Cette désertion dans les rangs des employés des entreprises allemandes découle du manque de débouché professionnel et d'opportunités d'y faire carrière. Deux tiers des employés travaillant à temps plein sont intéressés par les nouveaux modèles de travail basés sur des missions ou des contingents, mais que les responsables des ressources humaines et leur chef y sont restés sourds jusqu'ici.

Quand bien même les employés sont satisfaits de leur travail, 34% d'entre eux envisagent de quitter leur emploi actuel dans les douze prochains mois, révèle une étude réalisée en Allemagne par le cabinet de recrutement Mercer. Et la même proportion d'employés admet avoir demandé à pouvoir bénéficier d'une plus grande souplesse dans leur emploi, mais que leur patron n'a jusqu'ici pas répondu à une telle attente. Les organisations sous-estiment les capacités numériques des employés. Et leur santé prime sur leur bien-être, admettent-ils majoritairement.
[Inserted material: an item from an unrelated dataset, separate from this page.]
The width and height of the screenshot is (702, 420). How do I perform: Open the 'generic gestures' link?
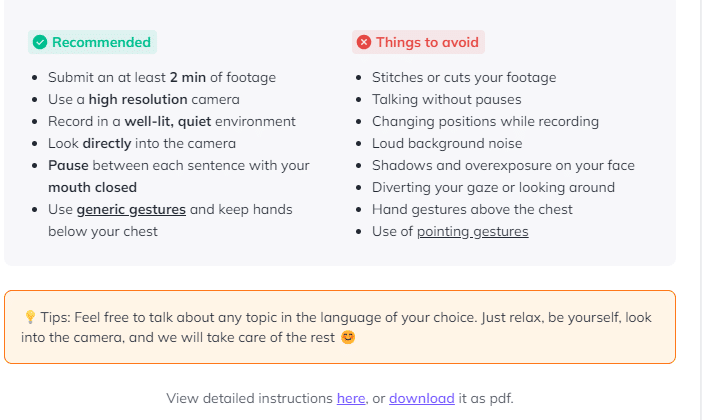[x=131, y=210]
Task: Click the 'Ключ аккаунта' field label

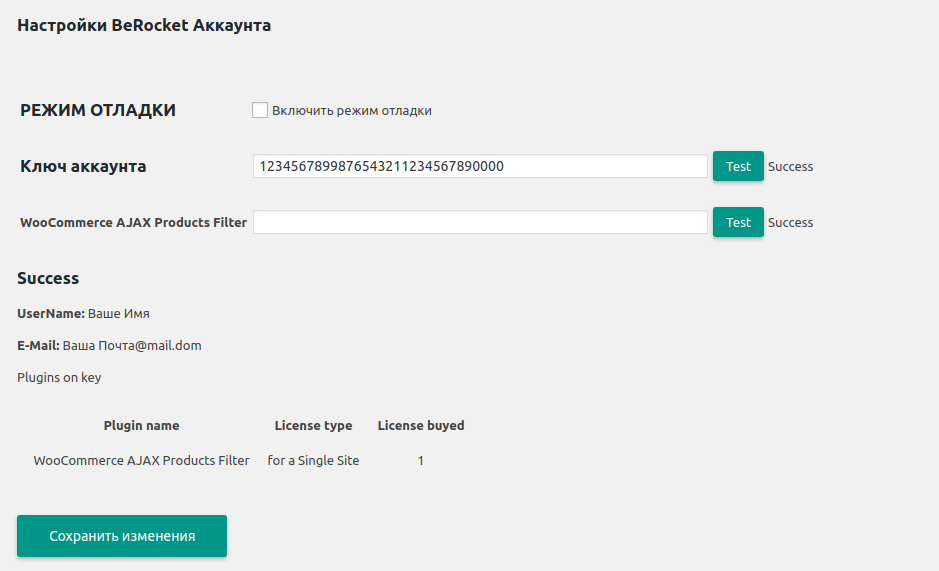Action: tap(83, 167)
Toujours selon cette enquête, les mutations sont, de manière générale, un sujet capital pour les organisations. C'est ainsi que 93% des entreprises envisagent de modifier leur organisation de manière significative au cours des deux prochaines années. Mais dans le même temps, seuls 4% des managers admettent que leur organisation soutient un tel processus de modernisation. A une époque où la numérisation, la robotique et l'intelligence artificielle remettent en cause les modèles d'affaires traditionnels et les évacuent en bonne partie, les entreprises misent sur les nouvelles technologies afin de sauvegarder leur compétitivité. «La plupart du temps, le facteur humain est rapidement oublié», admet Dieter Kern, partenaire du spécialiste en ressources humaines.